If the final score is positive, then the opinion on
the feature in s is positive. If the score is negative,
then the opinion on the feature in s is negative.
2.1.2. Rules of Opinions
Several language constructs need special handling,

for which a set of rules is applied (Ding et al.,
2008; Liu, 2010). A rule of opinion is an
implication with an expression on the left and an
implied opinion on the right. The expression is a
conceptual one as it represents a concept, which
can be expressed in many ways in a sentence.
Negation rule. A negation word or phrase
usually reverses the opinion expressed in a
sentence. Negation words include “no,” “not”, etc.
In this work, we also discovered that when
applying negation rules, a special case needs extra
care. For example, “I am not bothered by the hump
on the mattress” is a sentence from a mattress
review. It expresses a neutral feeling from the
person. However, it also implies a negative opinion
about “hump,” which indicates a product feature.
We call this kind of sentences negated feeling
response sentences. A sentence like this normally
expresses the feeling of a person or a group of
persons towards some items which generally have
positive or negative connotations in the sentence
context or the application domain. Such a sentence
usually consists of four components: a noun
representing a person or a group of persons (which
includes personal pronoun and proper noun), a
negation word, a feeling verb, and a stimulus word.
Feeling verbs include “bother,” “disturb,” “annoy,”
etc. The stimulus word, which stimulates the
feeling, also indicates a feature. In analyzing such
a sentence, for our purpose, the negation is not

applied. Instead, we regard the sentence bearing
the same opinion about the stimulus word as the
opinion of the feeling verb. These opinion contexts
will help the statistical test later.
But clause rule. A sentence containing “but”
also needs special treatment. The opinion before
“but” and after “but” are usually the opposite to
each other. Phrases such as “except that” and
“except for” behave similarly.
Deceasing and increasing rules. These rules
say that deceasing or increasing of some quantities
associated with opinionated items may change the
orientations of the opinions. For example, “The
drug eased my pain”. Here “pain” is a negative
opinion word in the opinion lexicon, and the
reduction of “pain” indicates a desirable effect of
the drug. We have compiled a list of such words,
which include “decease”, “diminish”, “prevent”,
“remove”, etc. The basic rules are as follows:
Decreased Neg → Positive
E.g: “My problem have certainly diminished”
Decreased Pos → Negative
E.g: “These tires reduce the fun of driving.”
Neg and Pos represent respectively a negative
and a positive opinion word. Increasing rules do
not change opinion directions (Liu, 2010).
2.1.3. Handing Context-Dependent Opinions
As mentioned earlier, context-dependent opinion
words (only adjectives and adverbs) must be
determined by its contexts. We solve this problem

by using the global information rather than only
the local information in the current sentence. We
use a conjunction rule. For example, if someone
writes a sentence like “This camera is very nice
and has a long battery life”, we can infer that
577
“long” is positive for “battery life” because it is
conjoined with the positive word “nice.” This
discovery can be used anywhere in the corpus.

:: SHORT TASK ::
Reproduce verbatim the portion of the opinion-rules text starting at "In this work, we" and ending at "a product feature.".

:: GIVEN DATA ::
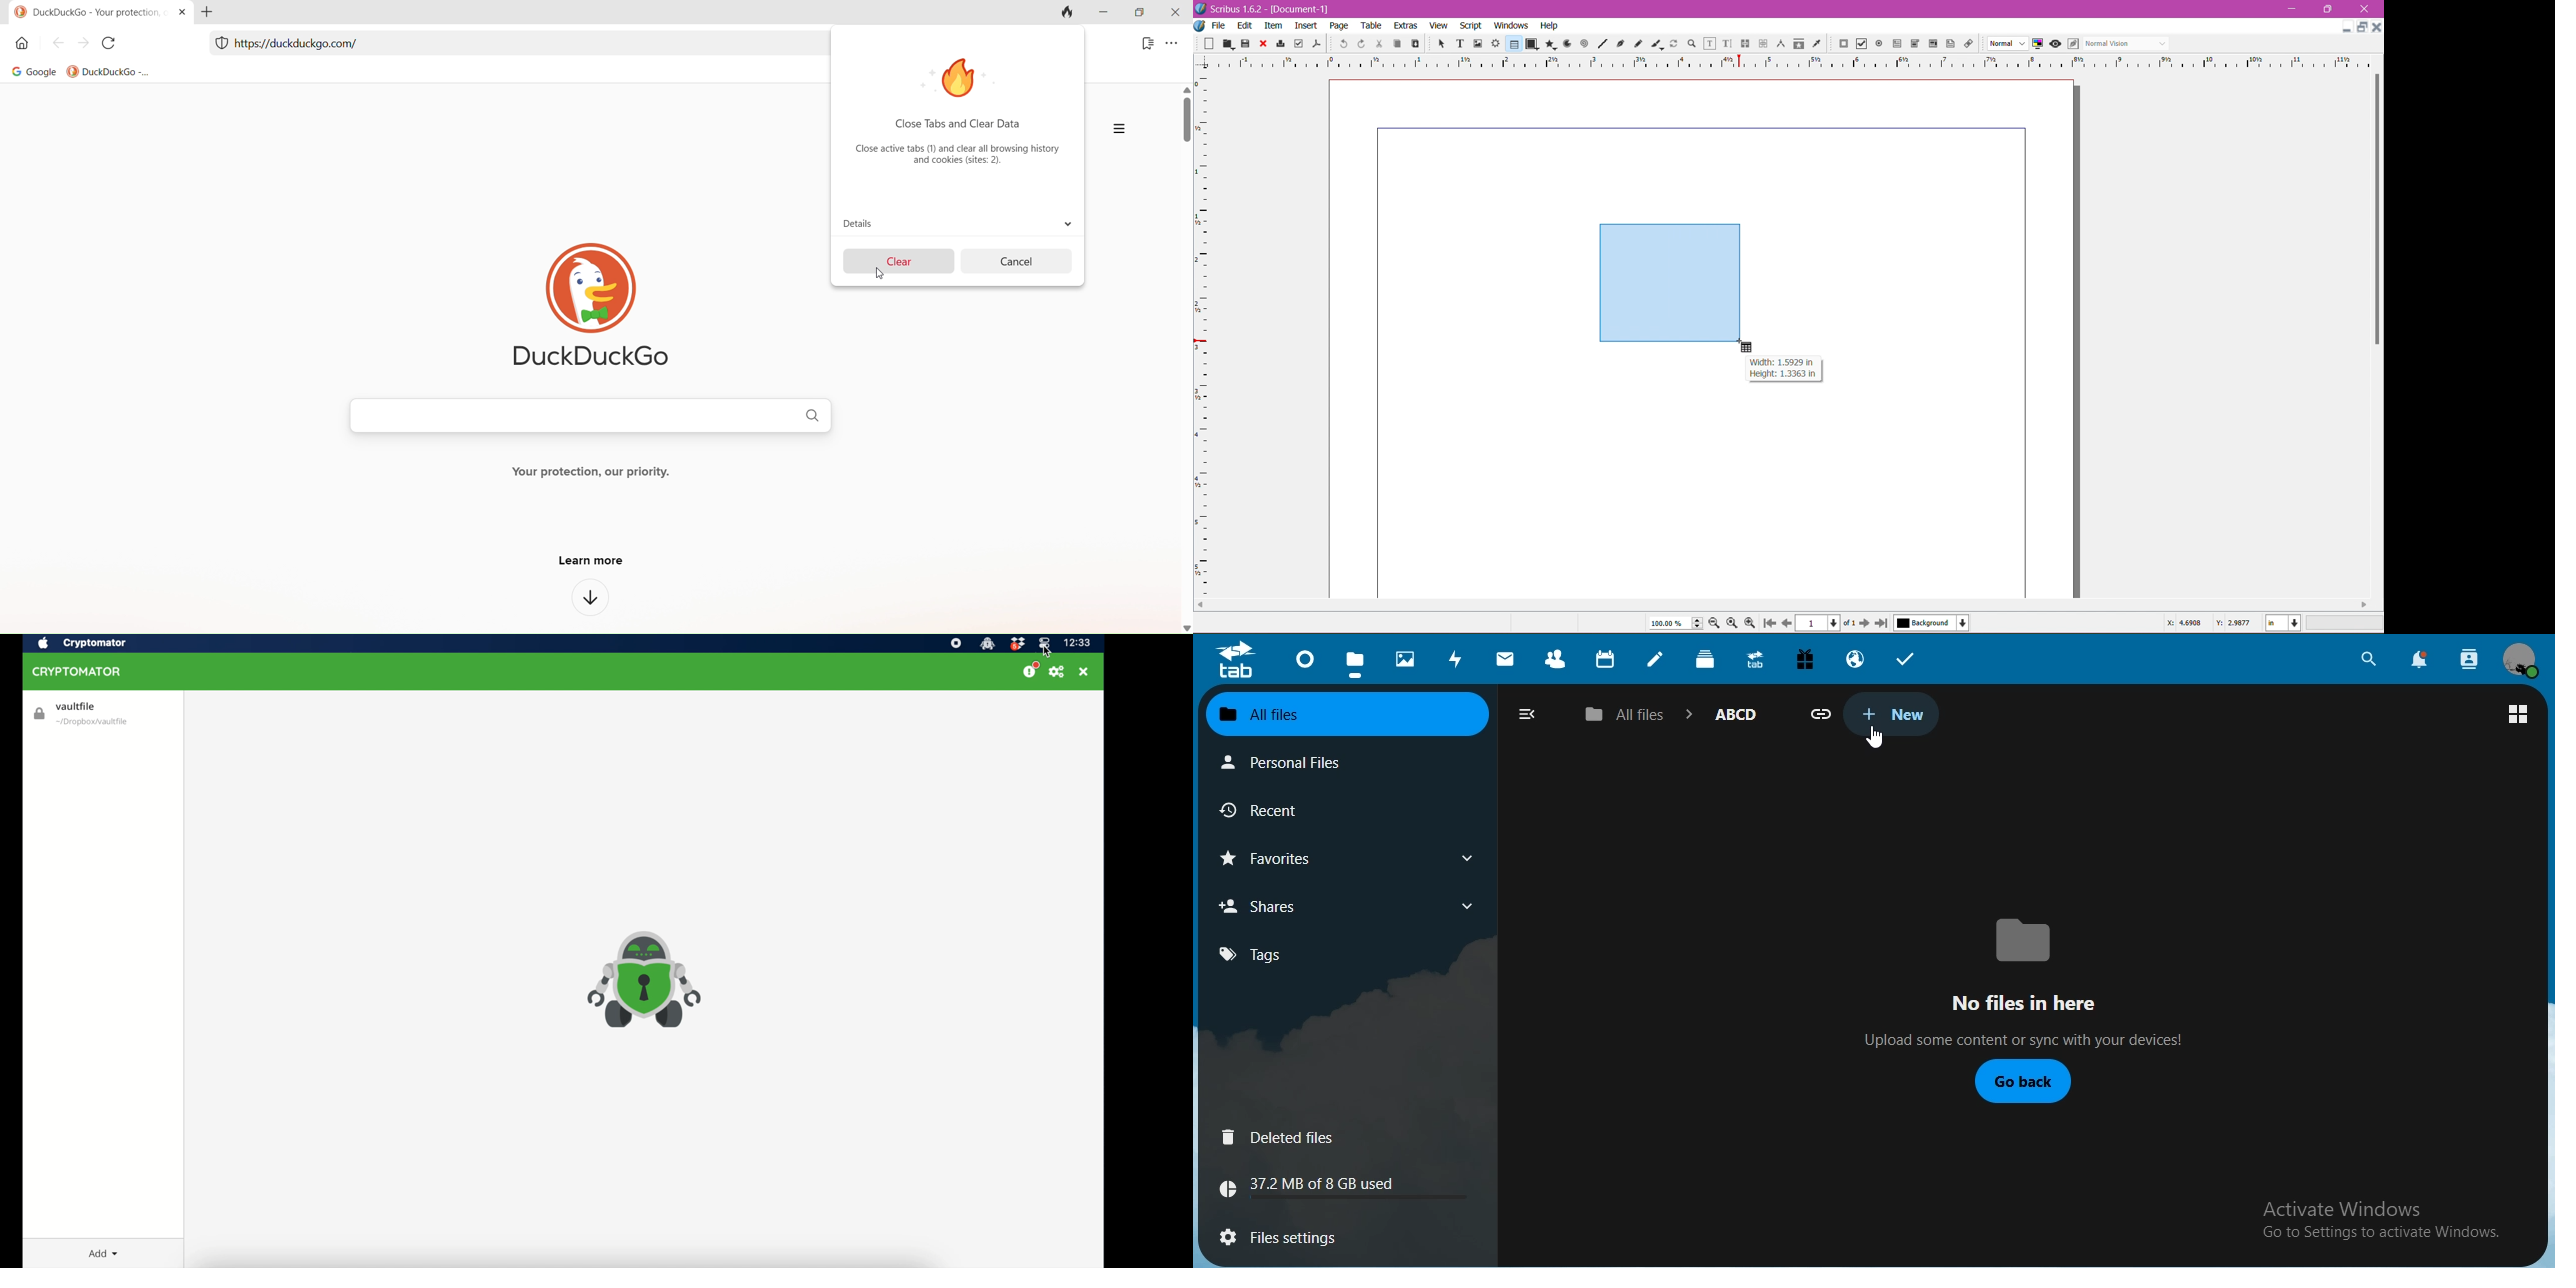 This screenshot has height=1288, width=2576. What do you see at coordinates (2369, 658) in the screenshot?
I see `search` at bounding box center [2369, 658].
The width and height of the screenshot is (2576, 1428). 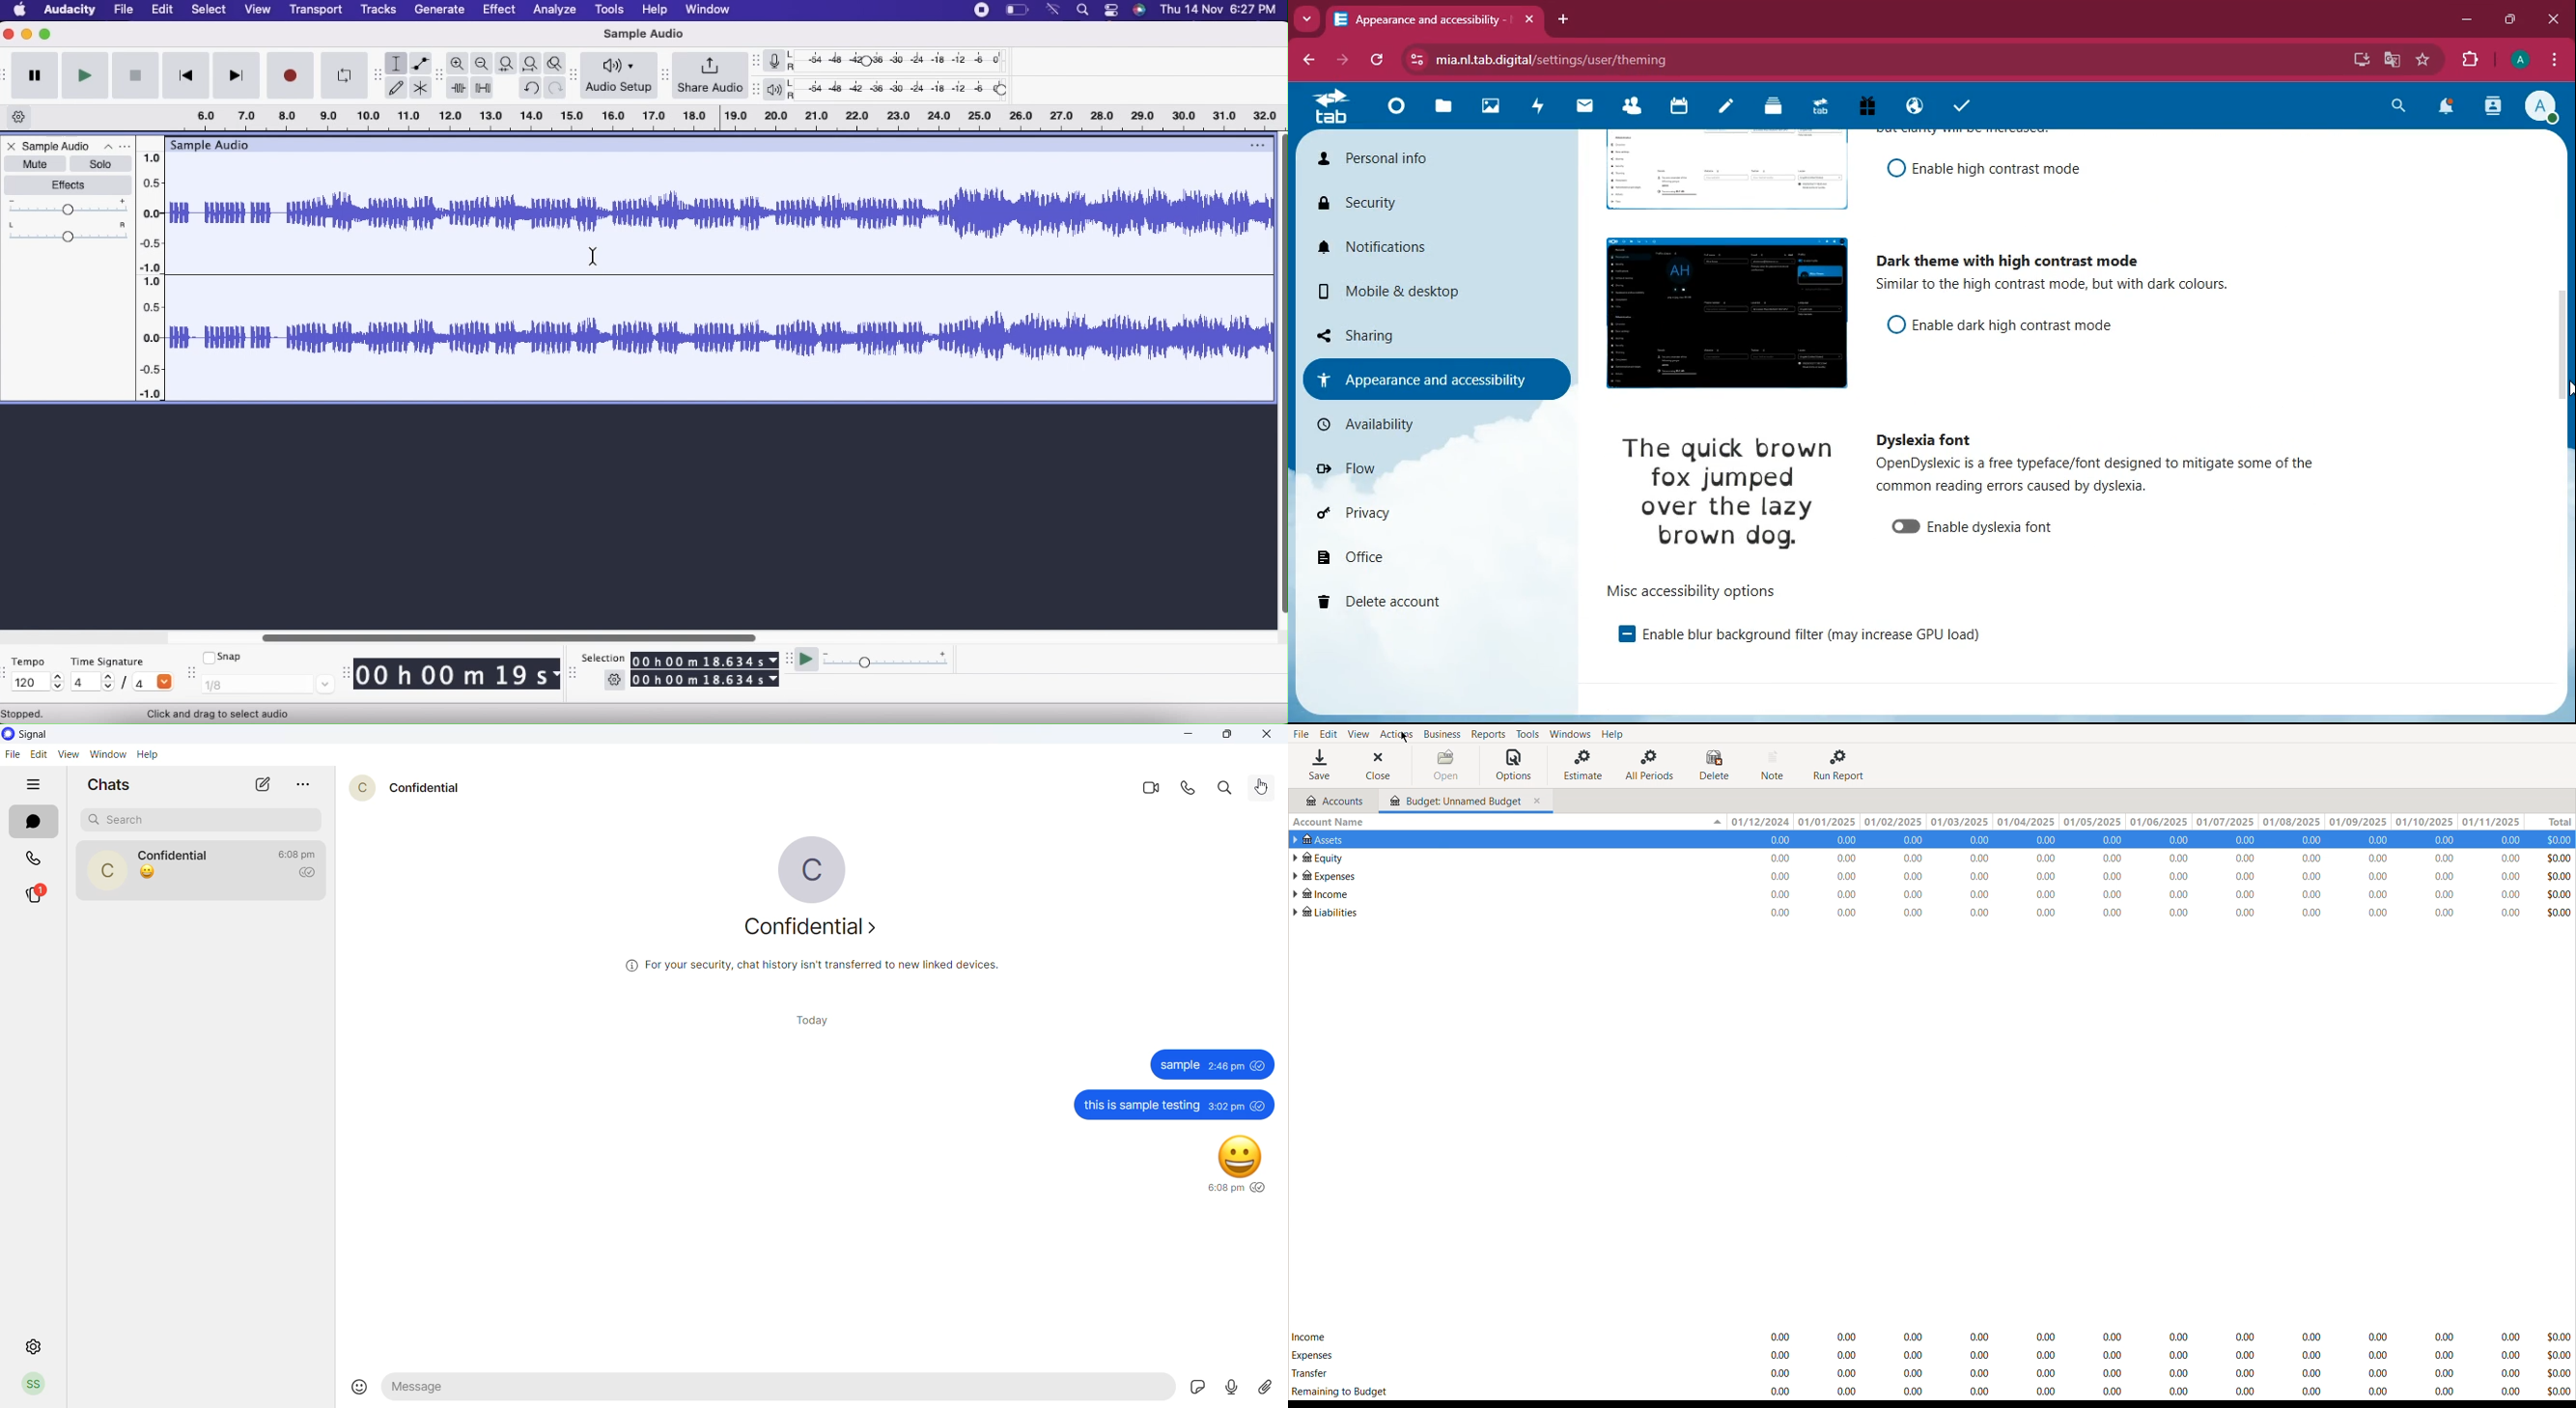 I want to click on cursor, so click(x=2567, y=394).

:: CORRECT RESPONSE ::
In this work, we also discovered that when
applying negation rules, a special case needs extra
care. For example, “I am not bothered by the hump
on the mattress” is a sentence from a mattress
review. It expresses a neutral feeling from the
person. However, it also implies a negative opinion
about “hump,” which indicates a product feature.